(Items listed in a dataset)
-------------------------

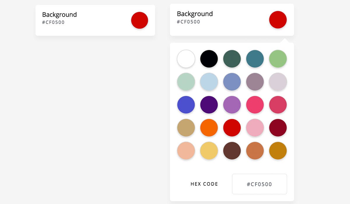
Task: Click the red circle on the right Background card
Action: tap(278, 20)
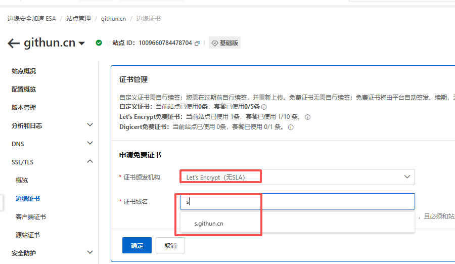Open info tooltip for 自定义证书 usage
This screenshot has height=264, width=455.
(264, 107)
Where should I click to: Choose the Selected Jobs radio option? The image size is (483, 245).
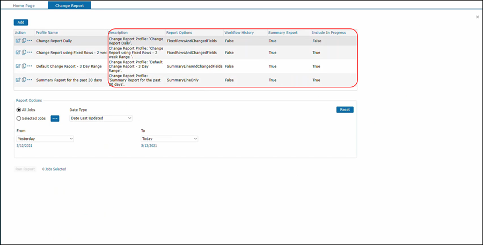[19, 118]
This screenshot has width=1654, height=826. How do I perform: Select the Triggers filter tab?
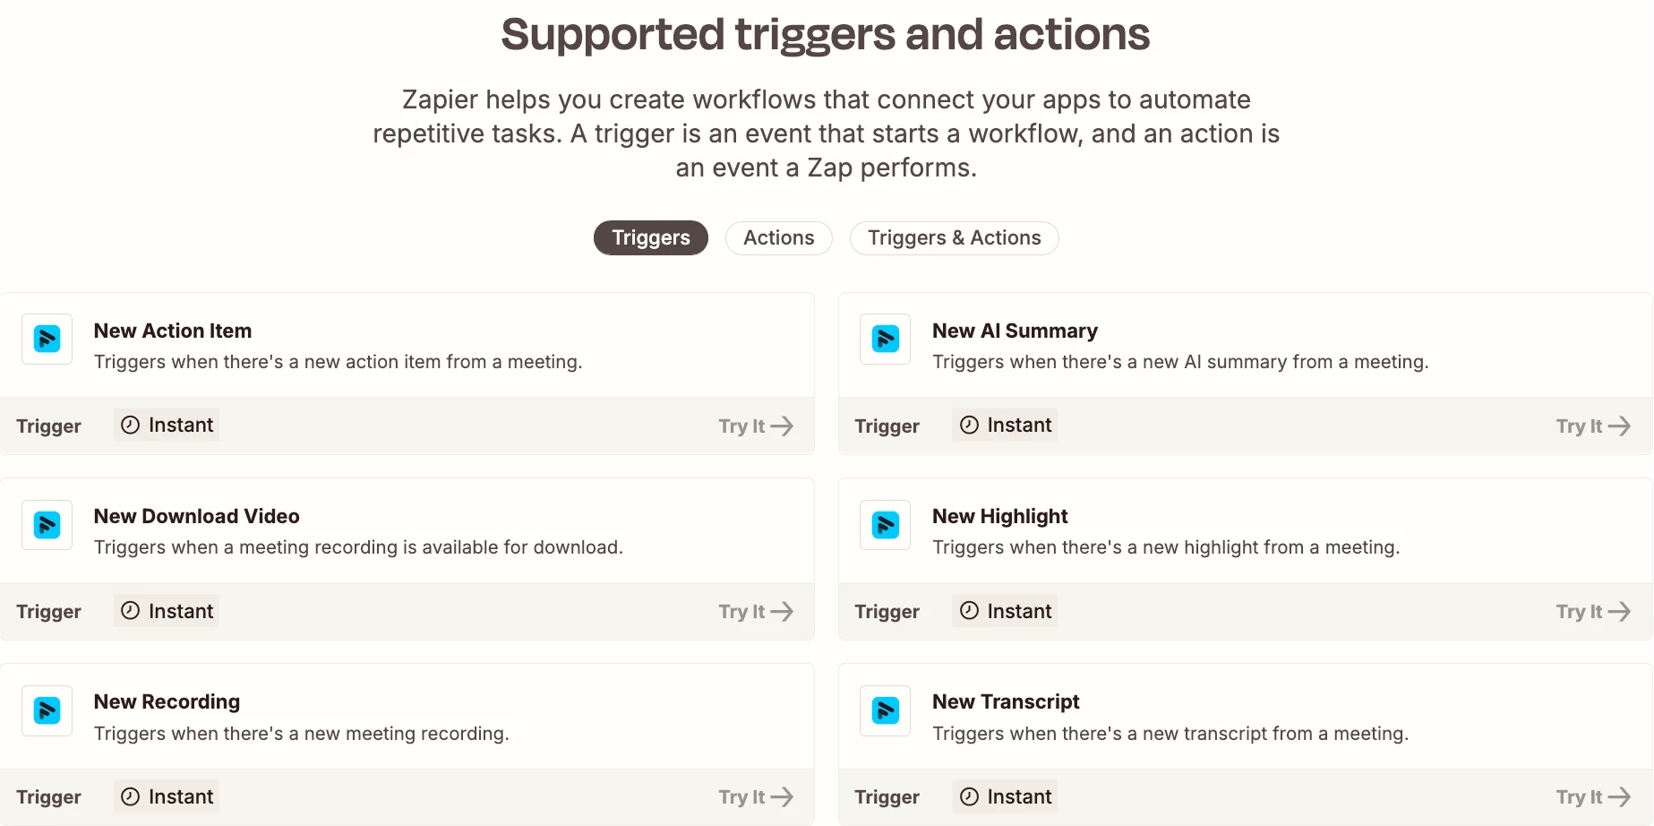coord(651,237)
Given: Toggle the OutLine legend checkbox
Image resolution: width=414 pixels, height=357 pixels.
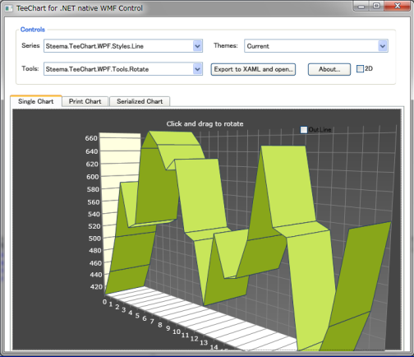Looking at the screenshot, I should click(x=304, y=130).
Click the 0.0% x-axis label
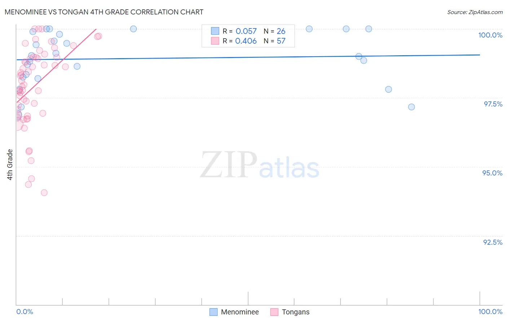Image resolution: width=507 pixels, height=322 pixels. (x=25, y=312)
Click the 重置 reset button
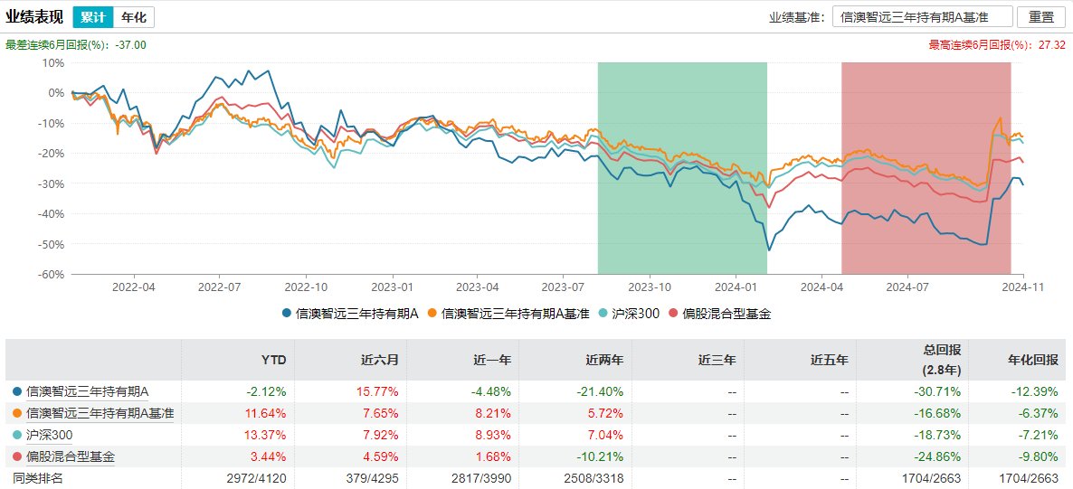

-------------------------

▶ Task instructions:
Transcribe exactly the lines that go from the one holding "Where should I" through the last line of the entries, both included, and nothing besides them. Do not include any pictures.

▶ Output of the task:
Where should I click to: Choose the Selected Jobs radio option? The image size is (483, 245).
[19, 118]
This screenshot has width=1654, height=826. How do I perform: Select the Triggers filter tab?
coord(651,237)
Given: Toggle the OutLine legend checkbox
Image resolution: width=414 pixels, height=357 pixels.
Looking at the screenshot, I should click(x=304, y=130).
Click the 0.0% x-axis label
Image resolution: width=507 pixels, height=322 pixels. (x=25, y=312)
Click the 重置 reset button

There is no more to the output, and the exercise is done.